Mia fue velada en Seattle, una ciudad que estaba en pleno auge de la escena grunge y que no volvió a ser la misma. Nadie confiaba en nadie, el ataque a Zapata seguía impune, el asesino no aparecía. Podía ser cualquiera. Además de los cordones con los que la asesinaron, no había muchas pistas visibles en la escena del crimen pero sí otras: algo de semen y un par de huellas dactilares.

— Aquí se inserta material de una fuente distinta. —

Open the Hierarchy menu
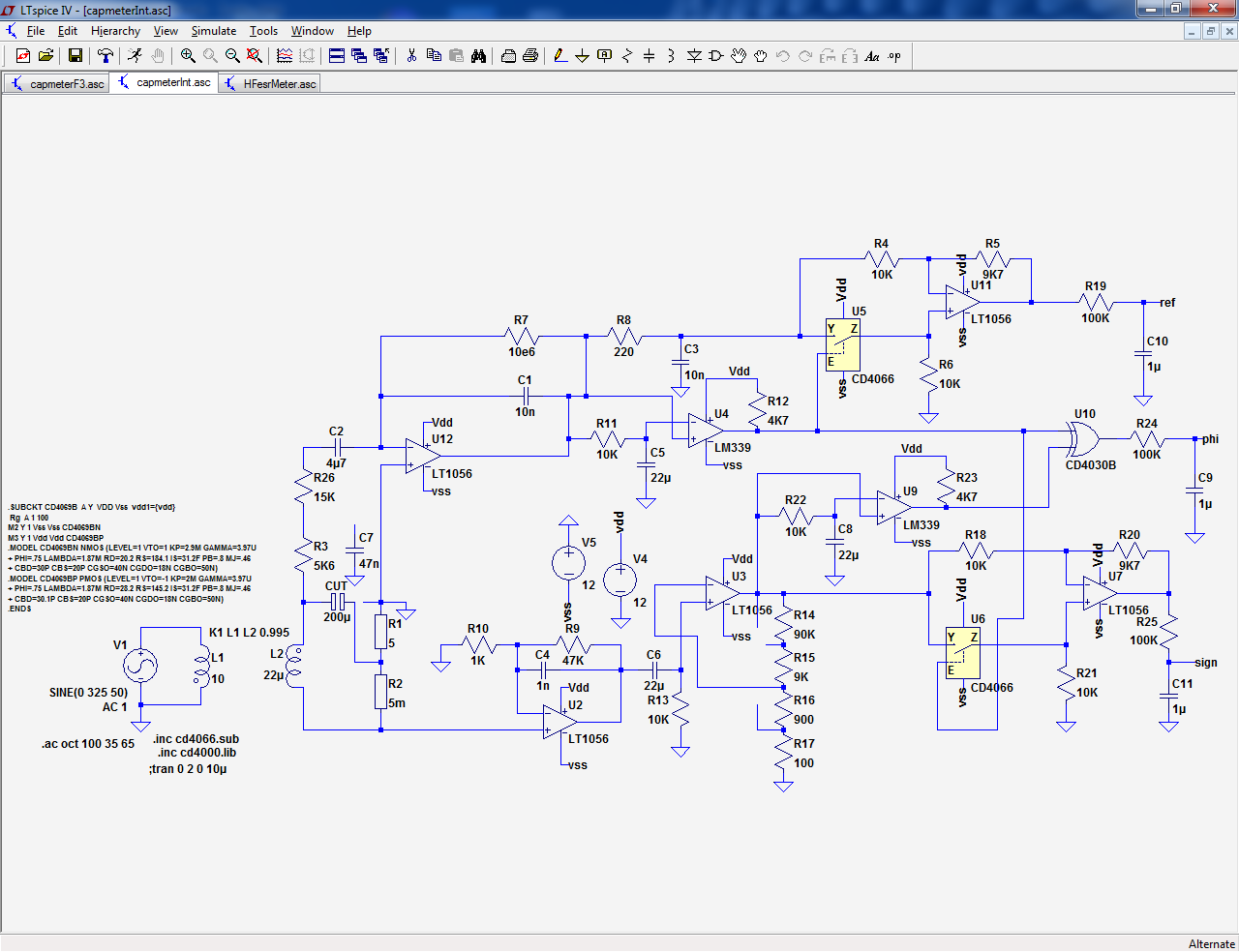The height and width of the screenshot is (952, 1239). coord(115,31)
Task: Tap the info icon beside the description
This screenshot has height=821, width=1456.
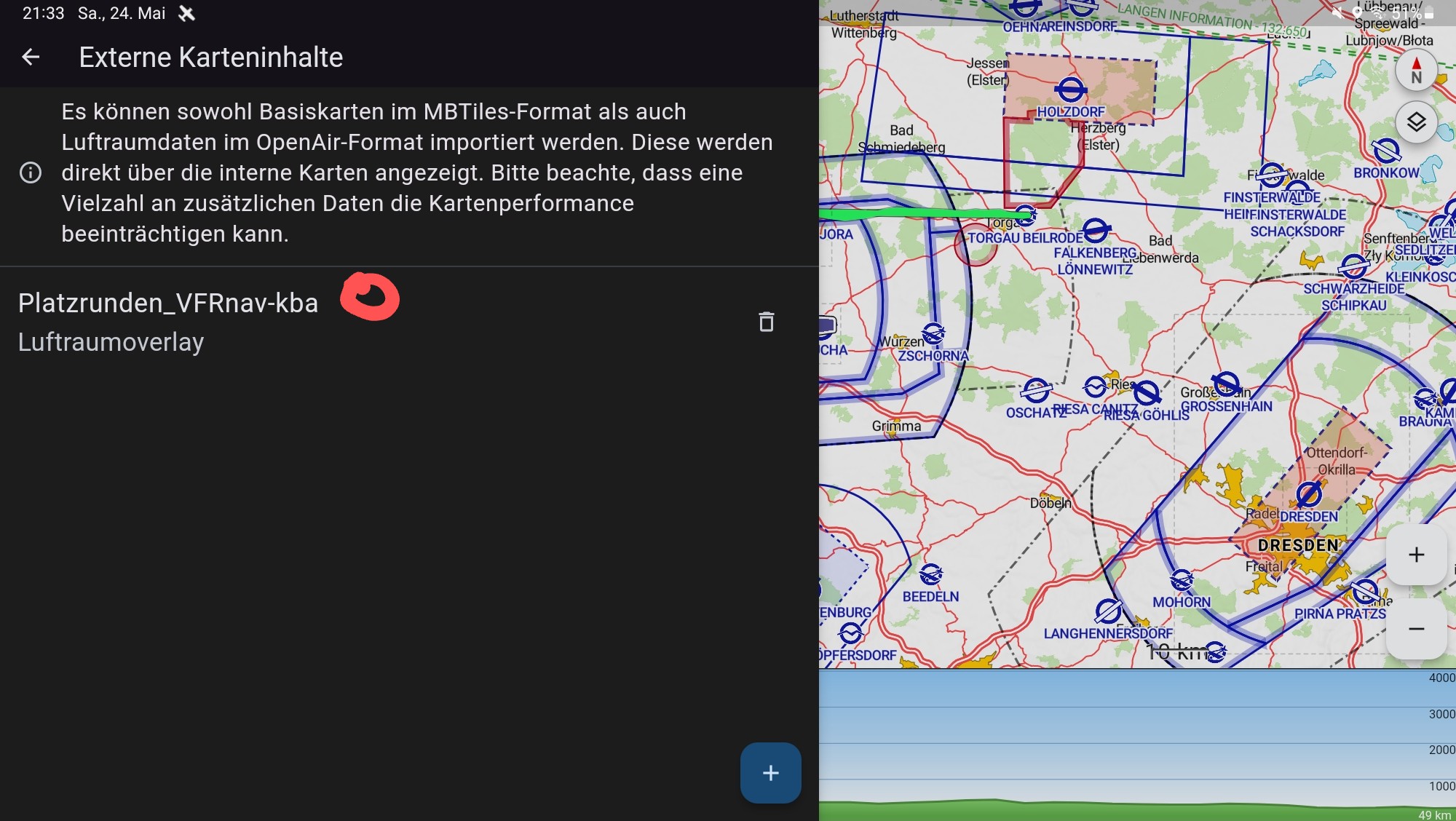Action: 31,172
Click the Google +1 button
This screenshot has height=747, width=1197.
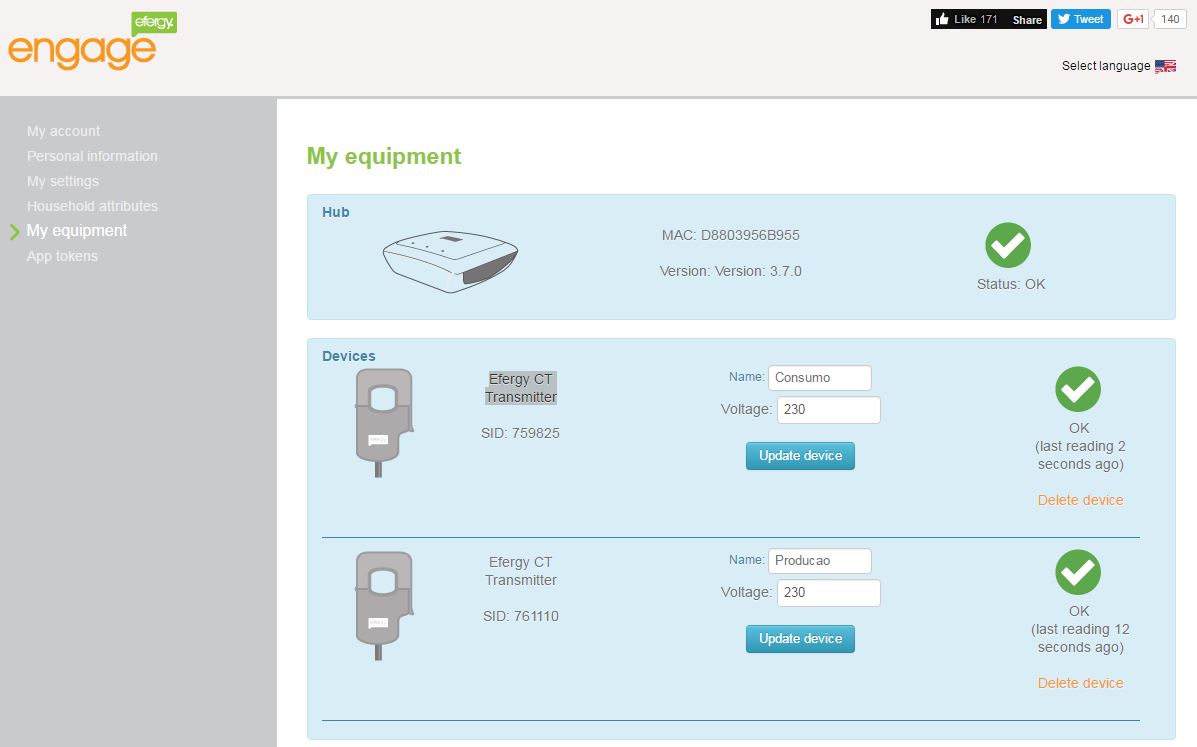1133,19
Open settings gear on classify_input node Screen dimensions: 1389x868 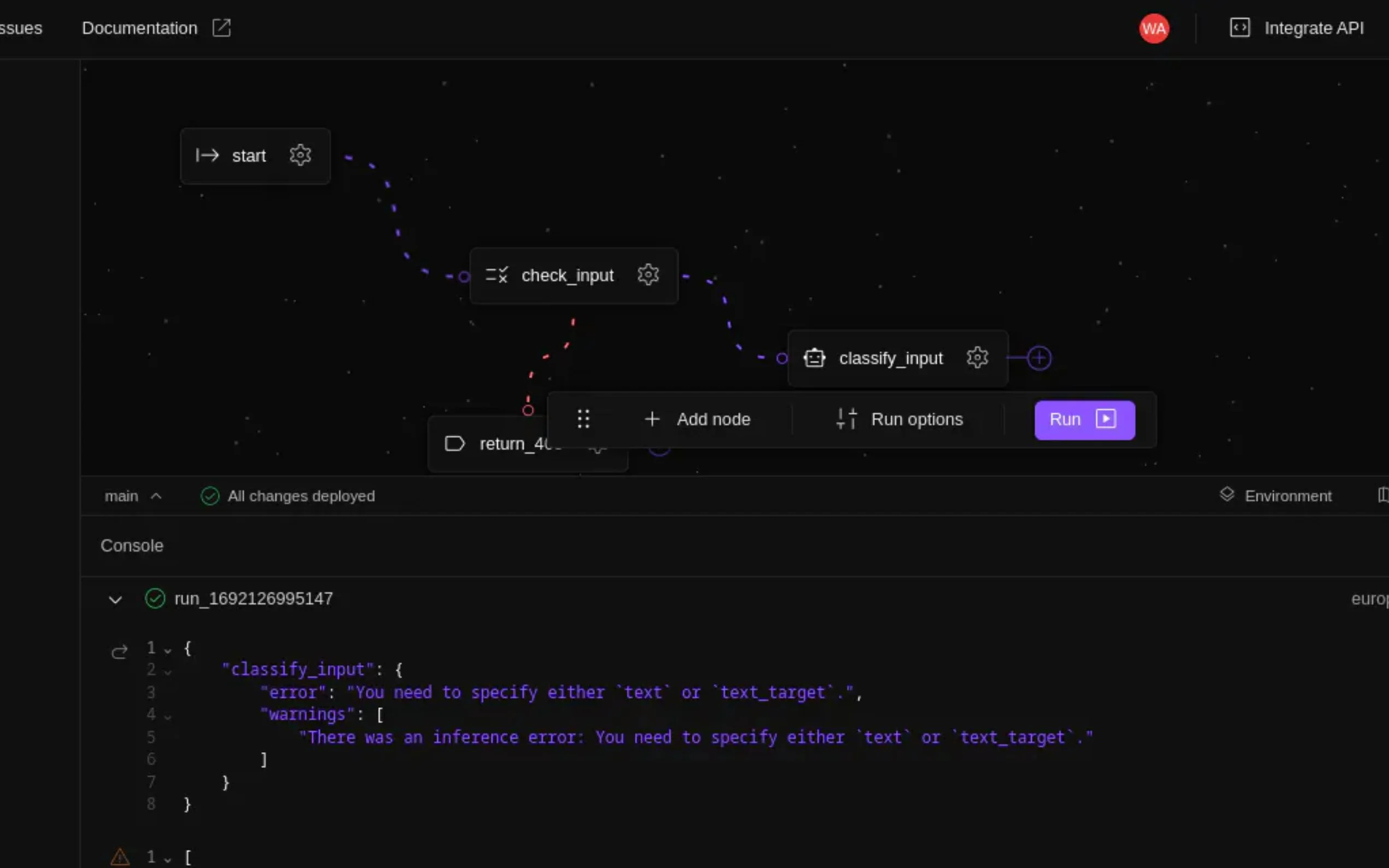point(977,357)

El investigador privado avanzó hasta un cierto punto, pero no llegó a nada, y durante diez años el caso quedó en stand by. Así fue hasta que en diciembre de 2002 se realizó una verificación de ADN, basada en muestras de saliva recolectada del cuerpo de Zapata. Así fue que llegaron a Jesús Mezquia, un pescador instalado en Florida. Mezquia había llegado a los Estados Unidos en 1980, y ya tenía un prontuario como delincuente. Analizando estos datos, la policía llegó a la conclusión de que Mezquia vivía en Seattle en la época del asesinato de Mia Zapata. Después del juicio, el cubano fue condenado a 37 años de prisión.

Adiós a una artista

"Para mí, todo sonaba como Joan Baez o Phish. Luego estaba Mia. No recuerdo con qué canción abrió, tal vez Bessie Smith, tal vez algo que escribió. Sea lo que sea, me quedé paralizado y vencido. Lloré. Era crudo, honesto, hasta el hueso y desde el corazón. Ninguna música o músico me había afectado nunca como lo hizo esa noche", así describió la experiencia de escuchar a Mia Zapata por primera vez el bajista Matt Dresdner, en una entrevista con la versión estadounidense de la revista Rolling Stone.

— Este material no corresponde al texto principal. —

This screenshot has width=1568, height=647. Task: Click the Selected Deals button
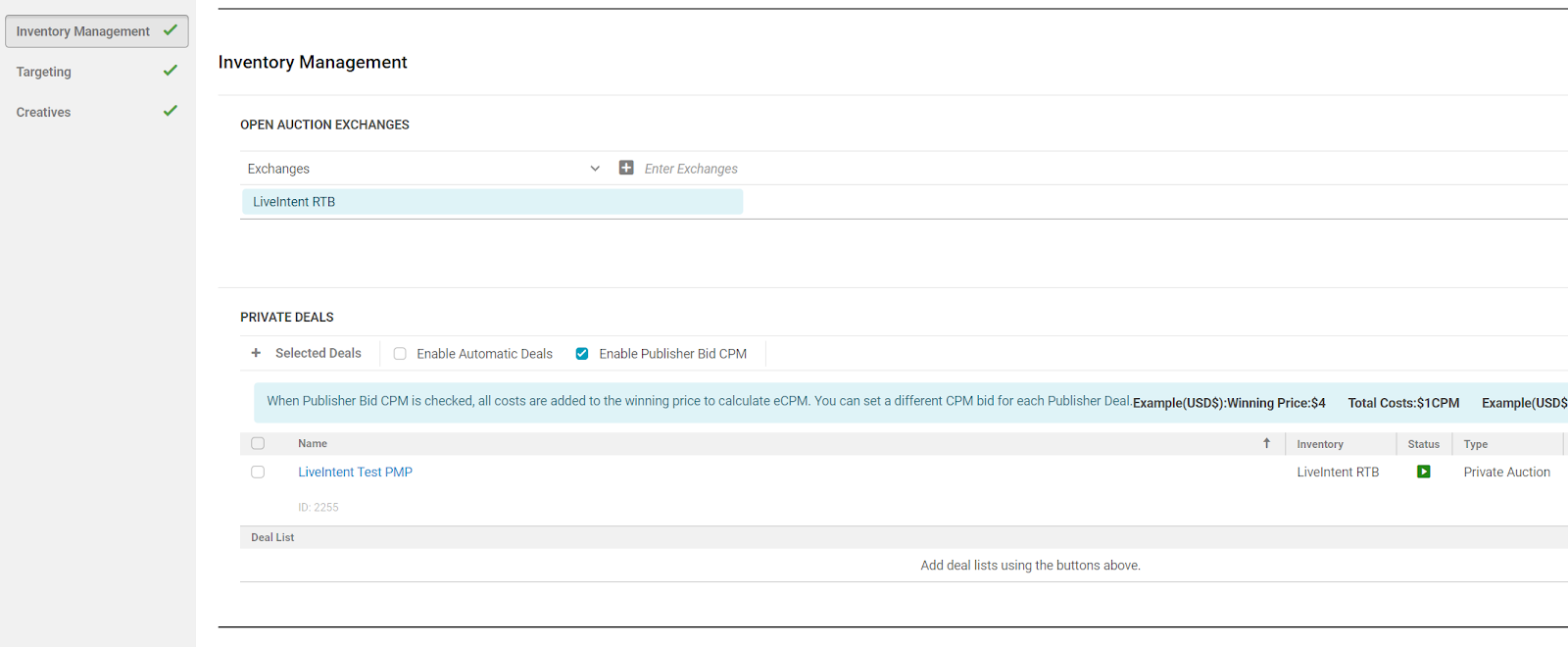(x=318, y=353)
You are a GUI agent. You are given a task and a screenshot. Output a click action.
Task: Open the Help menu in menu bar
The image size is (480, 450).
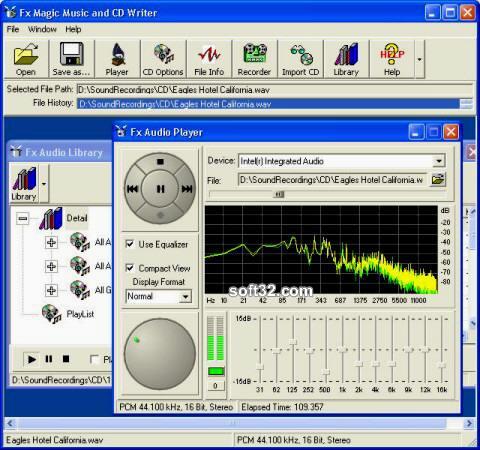(x=73, y=29)
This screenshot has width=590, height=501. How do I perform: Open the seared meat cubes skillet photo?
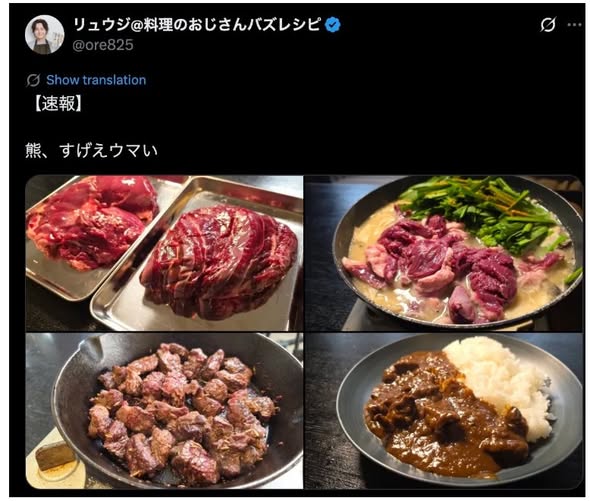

The Gits se destacaron con su punk rock en la escena musical de Seattle de principios de los 90 y Mia, como una cantante diferente. Había nacido el 25 de agosto de 1965 en un barrio de Louisville, Kentucky y fue en 1986 cuando formó los Gits con Dresdner, AndyKessler y el baterista Steve Moriarty. Venían todos del Antioch College y además de las canciones, Mia plasmaba su arte en diferentes expresiones como la pintura y la escultura.

(Video: The Gits interpretando en vivo el tema "Here's to Your Fuck")

Los Gits se fueron a Seattle en 1989 y recalaron en The Rathouse, una casa venida a menos en la que se gestó el espíritu del grupo. Mas punks que grunges, Mia y los músicos decidieron montar su propia escena, sus propios shows, un nuevo estilo con el que fueron conquistando a sus colegas. Así llegaron a compartir cartel con Nirvana, Beck y Green Day, entre otros exitosos grupos contemporáneos.

Mia Zapata pasó a la historia no por su música, sino por su femicidio. Home Alive fue la manera en que los amigos de Mia encontraron para encausar tanto dolor. Esta organización dedicada a educar a las mujeres sobre la autodefensa nació como un homenaje a la cantante.

Así fue cómo sus compañeros de The Gits empezaron a producir espectáculos para recaudar fondos y con ese dinero poder contratar un detective privado. Nirvana fue una de las bandas invitadas en esos conciertos a beneficio y por otro lado, los Gits se unieron a Joan Jett para grabar el disco Evil Stig (que significa "Gits Live" al revés). Pearl Jam, Soundgarden y la banda de Kurt Cobain grabaron otro álbum para la causa de Home Alive.

The Gits
The Gits

Cuando Pearl Jam tocó en el Estadio Único de La Plata, en noviembre de 2015, su cantante Eddie Vedder no dudó en desplegar un cartel con la consigna Ni Una Menos. No fue un gesto aislado, vecinos en Seattle de The Gits, los Pearl Jam siguieron siendo una banda aliada de la causa en contra de violencia y a favor de la autodefensa de las mujeres.

Esa noche en La Plata, Vedder cantó "Leaving Here", un tema de Eddie Holland de 1963 que cuenta la historia de un pueblo en el que las mujeres huyeron a causa del maltrato de los hombres. Mientras su historia siga vigente, la voz de Mia Zapata seguirá sonando y pidiendo justicia.